* What the task asks:
Beginning with the line that holds "You are a GUI", copy each line to the end of the records exactly, except the pictures.

Stored records:
────────
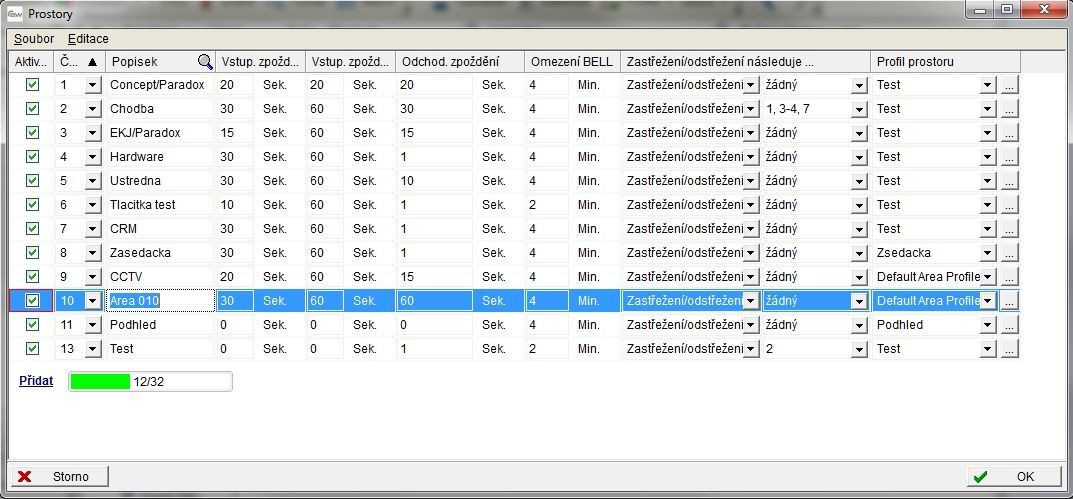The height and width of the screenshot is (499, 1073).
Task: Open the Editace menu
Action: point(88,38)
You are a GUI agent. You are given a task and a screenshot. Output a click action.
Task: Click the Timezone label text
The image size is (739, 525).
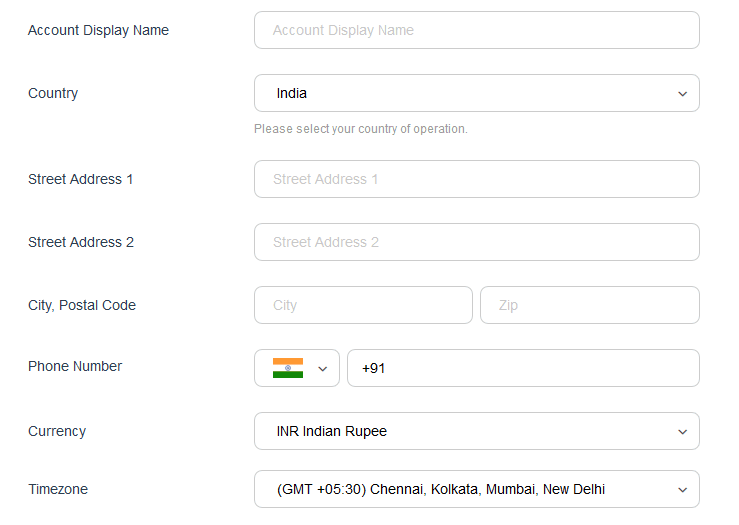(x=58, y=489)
────────
* Exercise solution:
You are a GUI agent. You are given a task and a screenshot. Output a click action.
Task: Click the Timezone label text
The image size is (739, 525).
(x=58, y=489)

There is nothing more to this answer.